**SET EXERCISE**
Lay out the records below as a numbered list, beginning with the line that contains "Given: Click the Jan 9 chart marker" and going on through the end of the records, with blank lines skipped. Leave the pictures out of your list.

**Entries on finding words and elements**
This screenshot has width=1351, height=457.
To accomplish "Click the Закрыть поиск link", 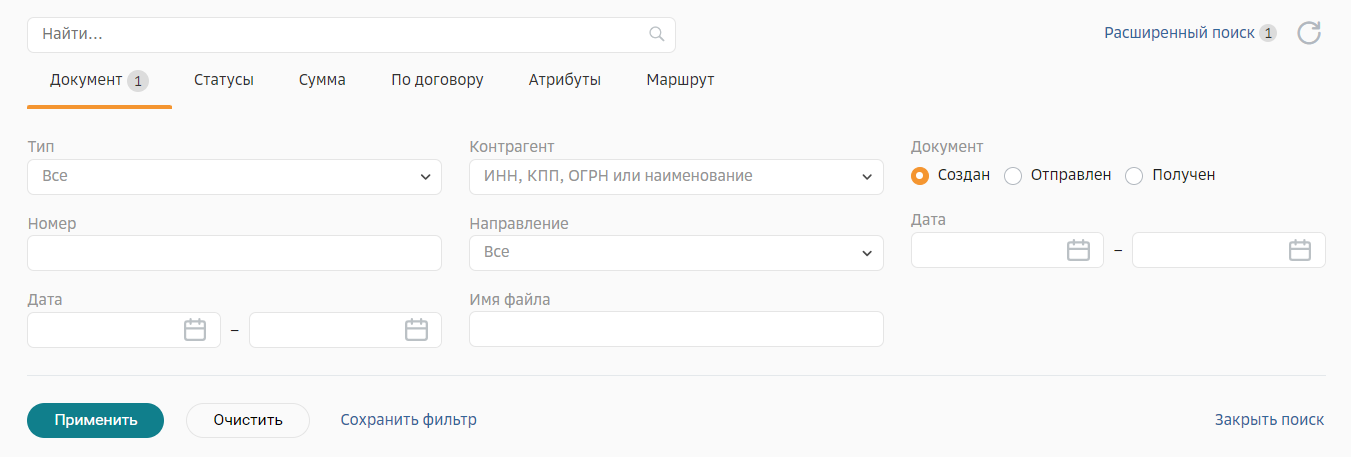I will point(1269,420).
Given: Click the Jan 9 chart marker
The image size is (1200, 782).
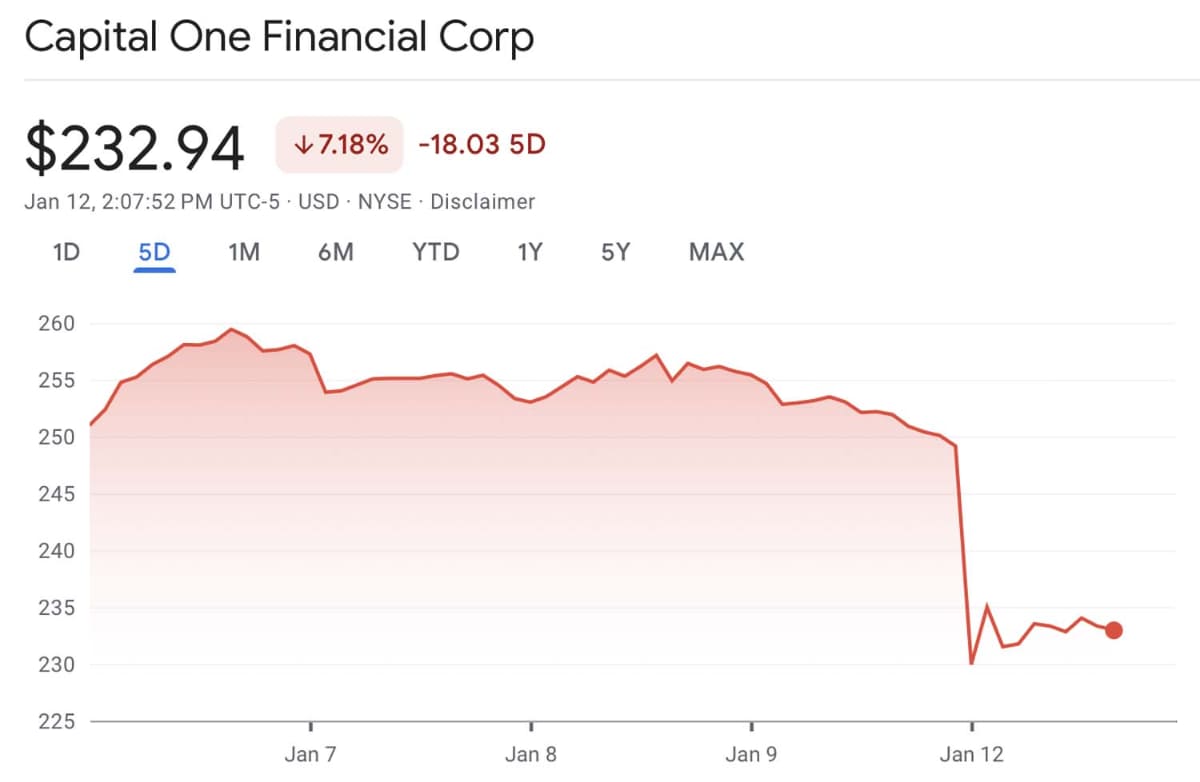Looking at the screenshot, I should click(751, 754).
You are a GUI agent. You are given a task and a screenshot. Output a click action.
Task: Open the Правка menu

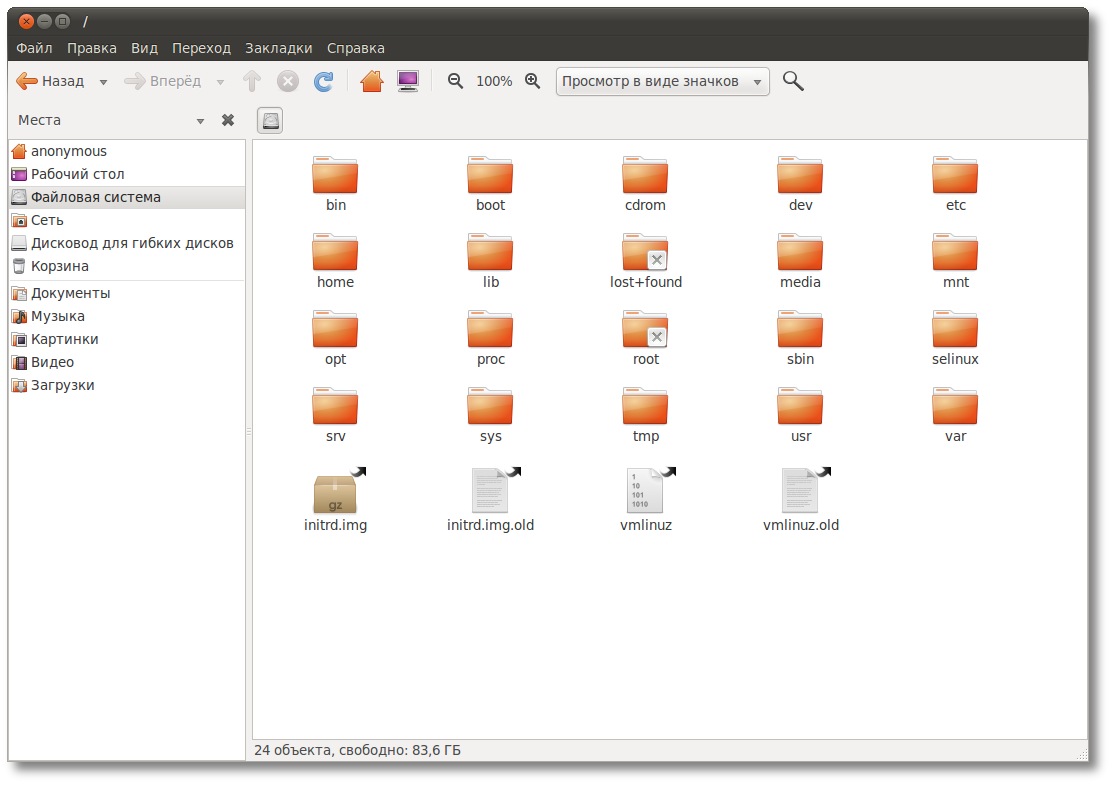[x=91, y=48]
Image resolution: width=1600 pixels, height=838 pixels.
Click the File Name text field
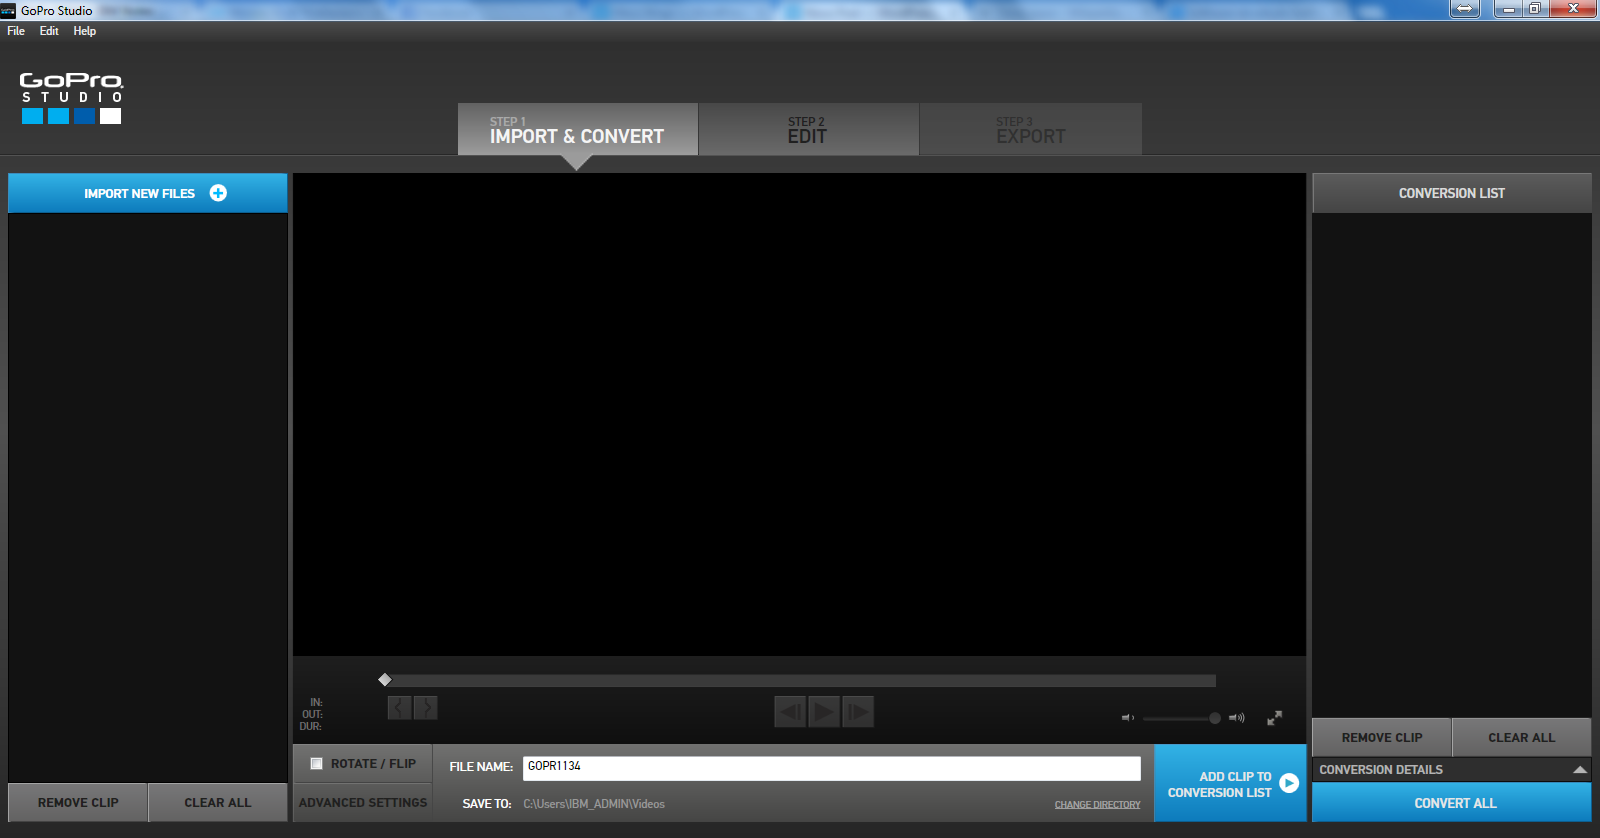pyautogui.click(x=831, y=767)
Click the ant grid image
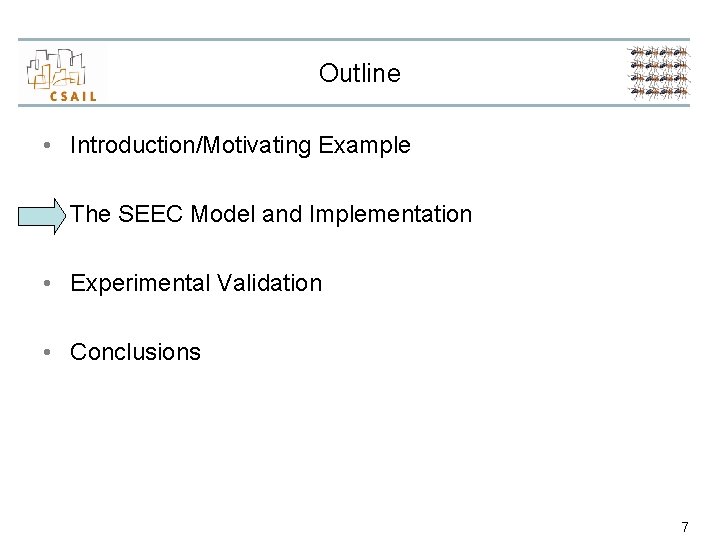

**OUTPUT FOR THIS TASK**
1. Given: Click the Jan 9 chart marker
2. The image size is (1200, 782).
3. Looking at the screenshot, I should click(751, 754).
4. You are a GUI agent. You are given a task and a screenshot. Output a click action.
5. Task: Open the Правка menu
6. [x=91, y=48]
7. Image resolution: width=1600 pixels, height=838 pixels.
8. Click the File Name text field
9. pyautogui.click(x=831, y=767)
10. Click the ant grid image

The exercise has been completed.